For the SNB, the Swissie’s appreciation against the euro during 2018 will be an ongoing concern, while a shock contraction in Swiss GDP in Q3 makes an earlier-than-expected rate increase even less probable. In Norway, the exchange rate is not as much of a problem as the Norwegian krone has depreciated significantly versus the euro over the past month due to the slide in oil prices. But the prospect of weaker oil prices could weigh on the economy, making it harder for the Norges Bank to stay on its current projected rate hike path.
Brexit chaos and string of UK data to keep pound under spotlight
UK prime minister, Theresa May, faces a make or break week as all indications are that she is set to lose the vote in Parliament on the Brexit deal she negotiated with the EU. The vote, scheduled for December 11, is now at risk of being delayed and May could use the EU summit on December 13-14 to ask her fellow leaders for more concessions on the Northern Irish backstop issue. British MPs across different parties are united in their opposition to signing up to the backstop arrangement, which could legally tie the UK to the EU’s customs union indefinitely if a solution on maintaining no hard border cannot be agreed on.
With the range of scenarios that could play out from next week’s events, including a second referendum and May stepping down, being so wide and numerous, some investors could decide to sit on the sidelines until some of the uncertainty has dissipated. That could partially explain why the pound has been range-bound this week despite the deepening political turmoil in Britain.
It could also mean UK data next week struggling to see much market reaction. The UK calendar will get off to a busy start on Monday with monthly GDP and trade numbers, as well as industrial and manufacturing output figures. The UK’s GDP is forecast to have expanded by 0.1% month-on-month in October, pointing to a muted start to the fourth quarter. The other important release to watch on Monday will be the industrial production report. The industrial sector probably eked out growth of 0.1% in October, but output in the manufacturing sub-sector is expected to have been flat.
Then on Tuesday, UK jobs stats will be looked at to see if the labour market is continuing to tighten or if the Brexit uncertainty has started to hurt firms’ hiring plans. The unemployment rate is expected to hold at 4.1% for the three months to October, while average weekly earnings are forecast to stay at the three-year high of 3% y/y for the same period.
US inflation and retail sales in focus
As speculation grows that the Federal Reserve could soon be pressing the pause button on its rate hike cycle, inflation and retail sales numbers out of the United States next week will be monitored closely for clues on the robustness of the US economy.
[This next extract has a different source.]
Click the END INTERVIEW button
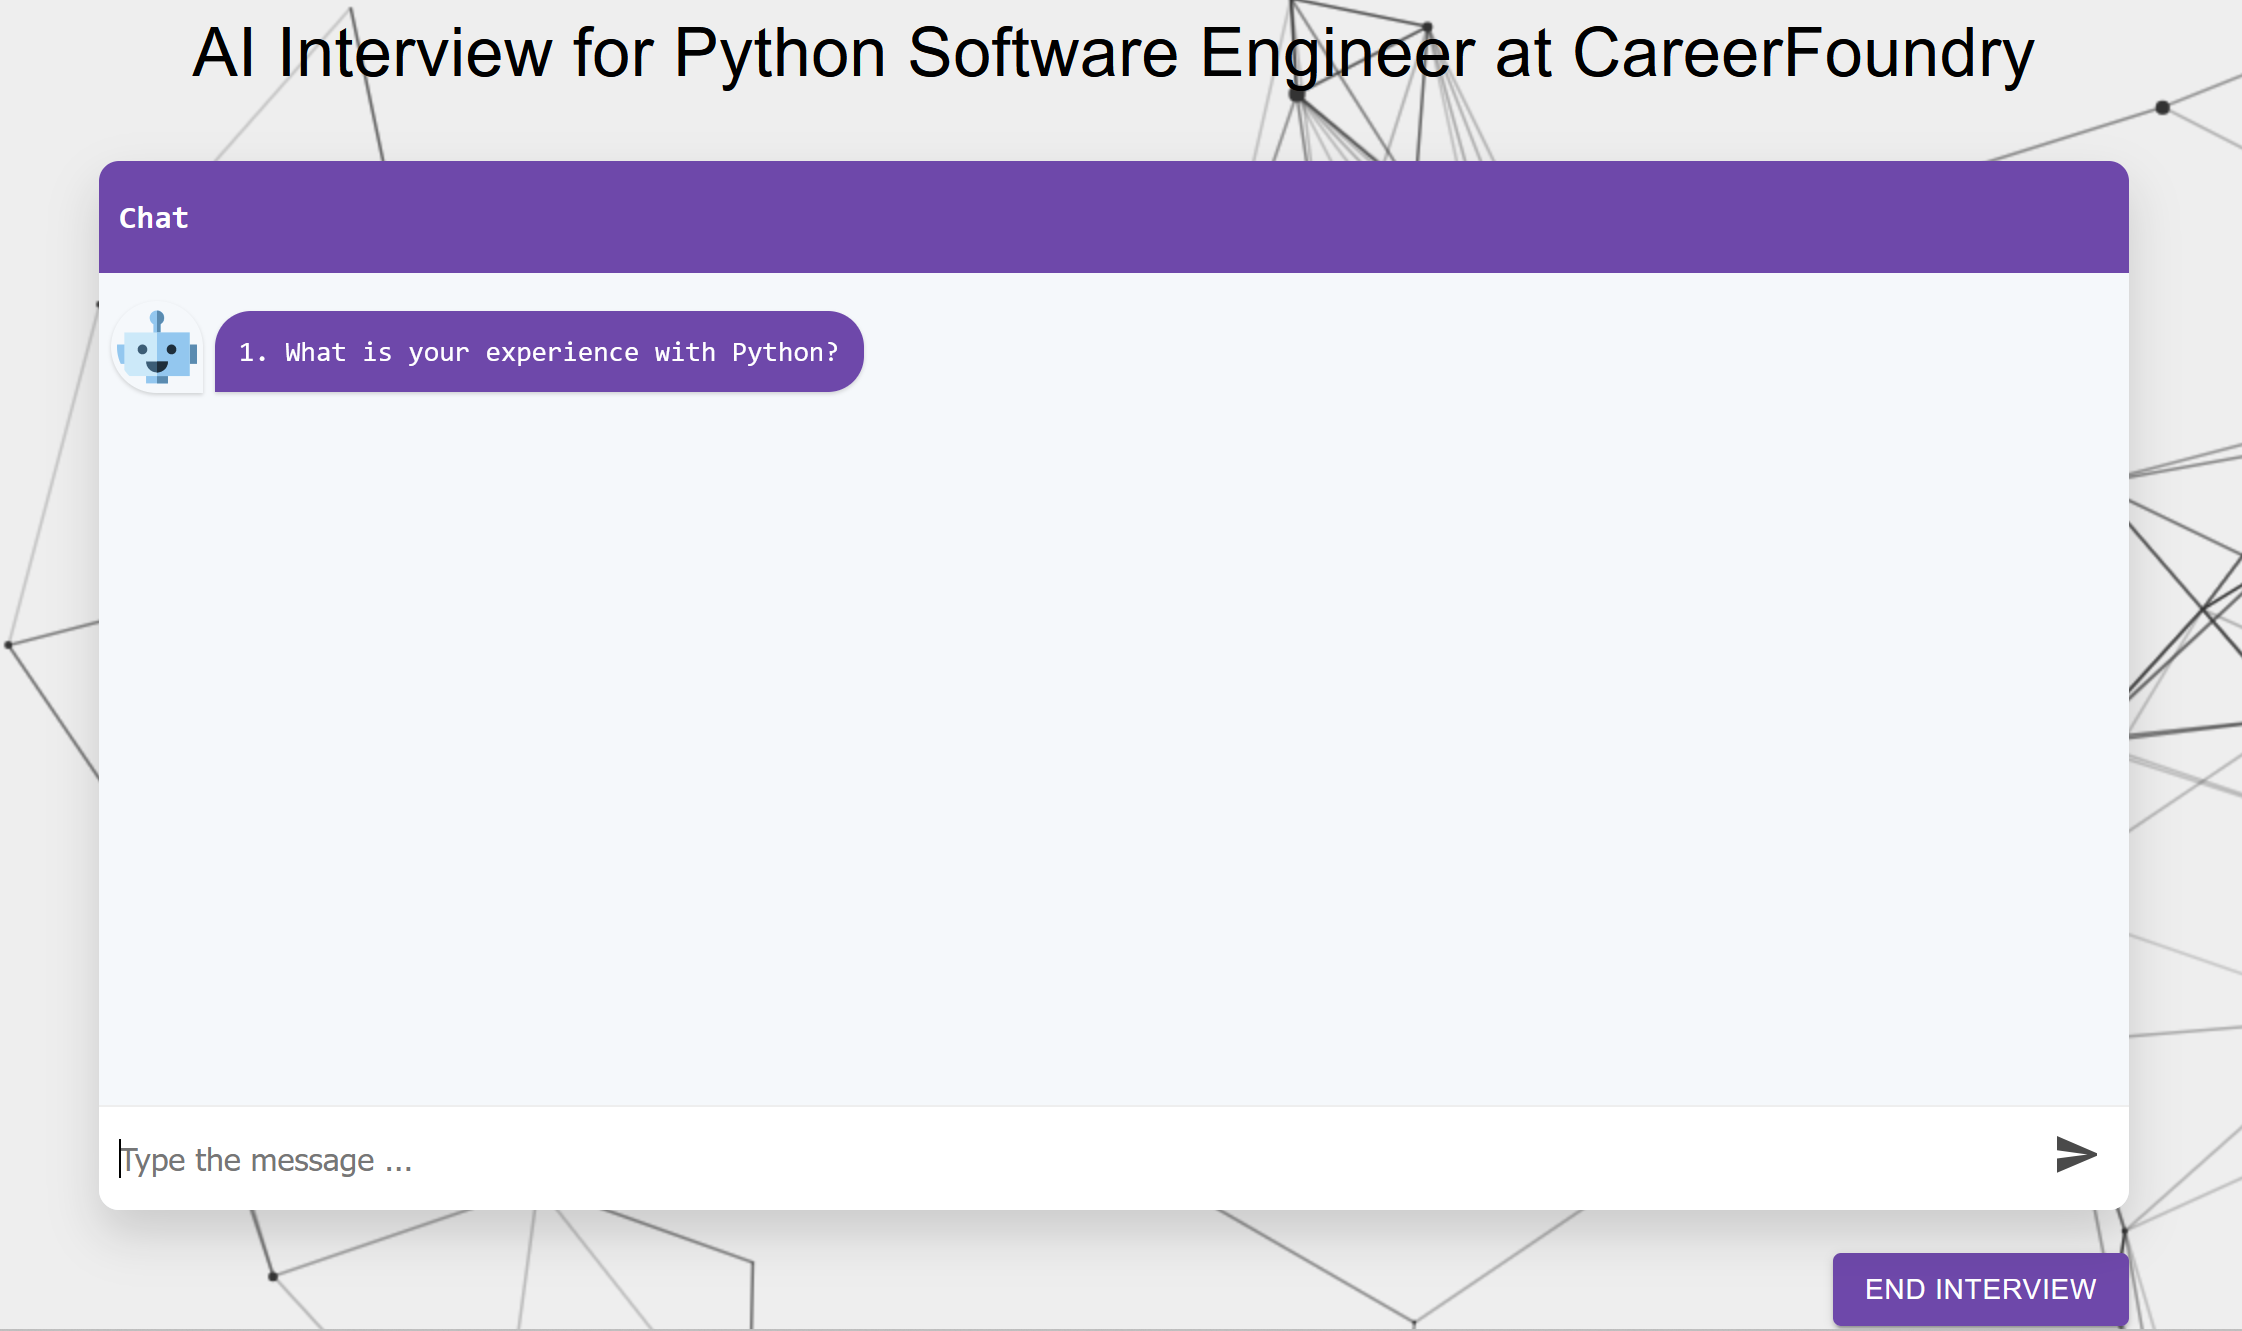click(x=1979, y=1288)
Ahead of those numbers though, are the JOLTS job openings on Monday and producer prices on Tuesday. The CPI report will follow on Wednesday where the headline rate is forecast to ease to 2.2% y/y in November from 2.5% previously, possibly on falling gasoline prices. The core rate, however, is anticipated to inch up to 2.2% y/y from 2.1%. Although underlying inflation is not typically affected by fluctuations in oil prices, at least not in the short term, a prolonged or large drag on consumer prices from lower energy prices could worry the Fed and that in turn would weigh on the US dollar.
On Thursday, retail sales figures are expected to show sales rising by 0.2% m/m in November, moderating from the prior 0.8%. Other data to keep an eye on are the November industrial output and IHS Markit’s flash December PMIs on Friday.